**Seitentext**
########################################

Nun haben Bildungsrat und Regierung auf das berechtigte Anliegen reagiert und die Kürzung der Lektionentafel auf das Schuljahr 2025/26 beschlossen. Bezüglich der betroffenen Fachbereiche und Klassen sind sie weitgehend einem Vorschlag gefolgt, welchen unsere beiden Verbände eingebracht haben. Entsprechend zufrieden sind VSGP und SGV mit diesem Entscheid. Wir sind überzeugt, dass er mit Blick auf die Gesamtschweiz, demgemäss St.Galler Schülerinnen und Schüler heute ungefähr eine Stunde pro Woche mehr zur Schule gehen als der schweizerische Durchschnitt, gut vertretbar ist. Die Reduktion entlastet nebst den Schulträgern auch die Schüler/-innen und erfüllt trotzdem nach wie vor die Deutschschweizer Vorgaben des Lehrplans 21.

Erhebliche finanzielle Entlastung für Schulträger

Sicher hätten es VSGP und SGV vorgezogen, mit einer Reduktion auf allen Klassenstufen die finanziellen und personellen Aufwände für die Gewährung der zusätzlichen Entlastungslektion für Klassenlehrpersonen vollständig zu kompensieren. Mit der Teilkompensation sind wir insofern zufrieden, als dass diese die Schulträger finanziell erheblich entlastet.

########################################

**Erfasste Daten**

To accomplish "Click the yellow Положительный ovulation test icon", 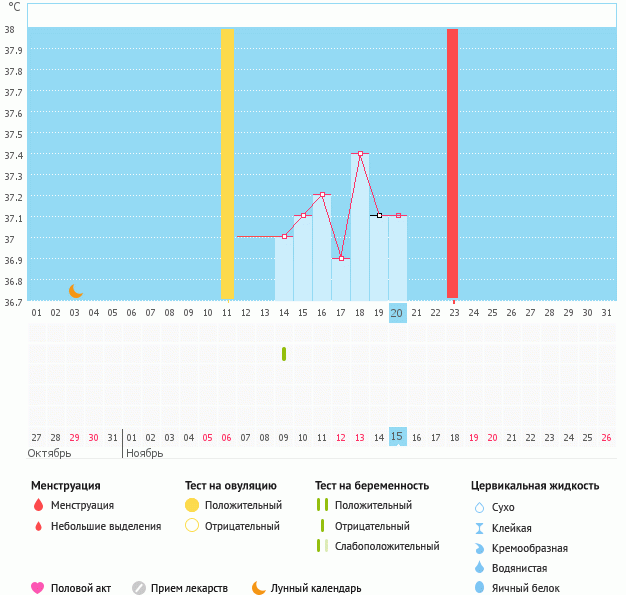I will pos(192,506).
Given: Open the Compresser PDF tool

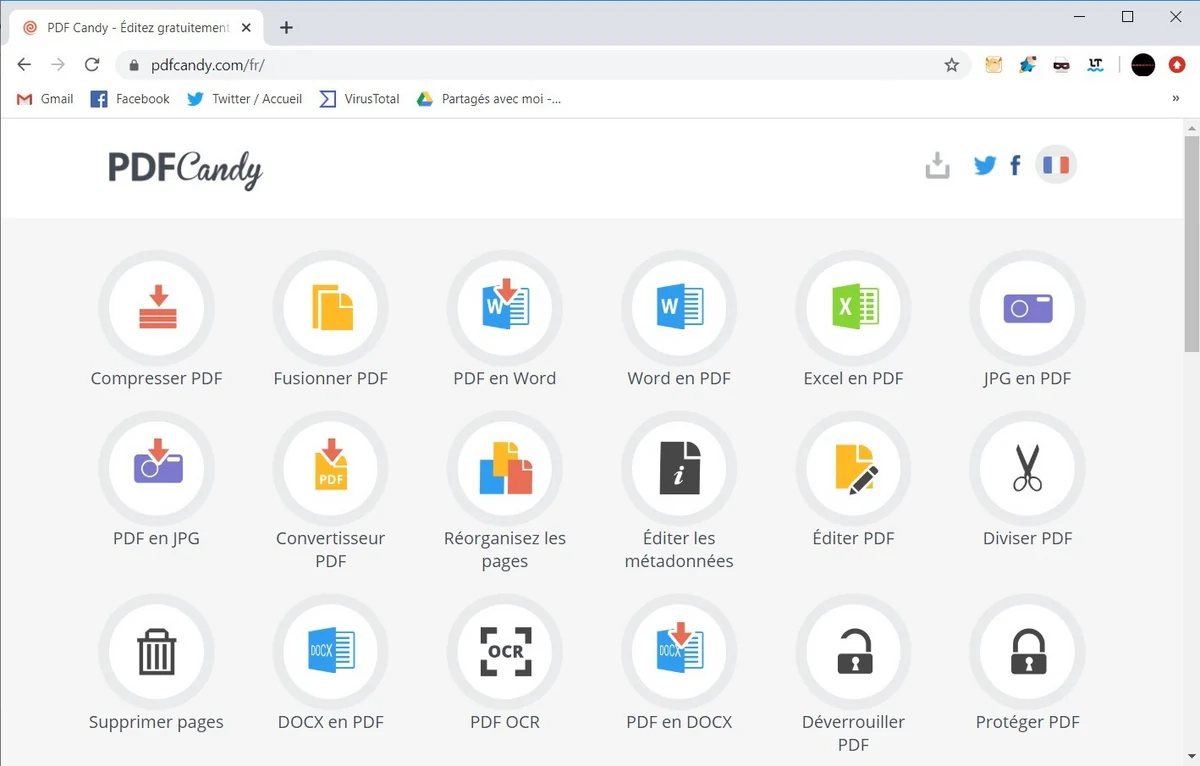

########################################

**Ihre Aufgaben**
[1] Beantworten Sie anhand des Seitentexts kurz diese Fragen:
(a) Für welches Schuljahr wurde die Kürzung der Lektionentafel beschlossen?
(b) Wie viel länger gehen St.Galler Schülerinnen und Schüler laut Seitentext pro Woche zur Schule als der schweizerische Durchschnitt?
(c) Welche Vorgaben erfüllt die Reduktion nach wie vor?
[2] Aktualisieren Sie den Seitentext von „Sicher hätten es“ bis „finanziell erheblich entlastet.“, wobei Sie „Klassenlehrpersonen“ durch „Fachlehrpersonen“ ersetzen.
Die Daten werden für die Bearbeitung nicht benötigt.

**Antworten**
[1]
(a) Für das Schuljahr 2025/26.
(b) Ungefähr eine Stunde pro Woche.
(c) Die Deutschschweizer Vorgaben des Lehrplans 21.

[2]
Sicher hätten es VSGP und SGV vorgezogen, mit einer Reduktion auf allen Klassenstufen die finanziellen und personellen Aufwände für die Gewährung der zusätzlichen Entlastungslektion für Fachlehrpersonen vollständig zu kompensieren. Mit der Teilkompensation sind wir insofern zufrieden, als dass diese die Schulträger finanziell erheblich entlastet.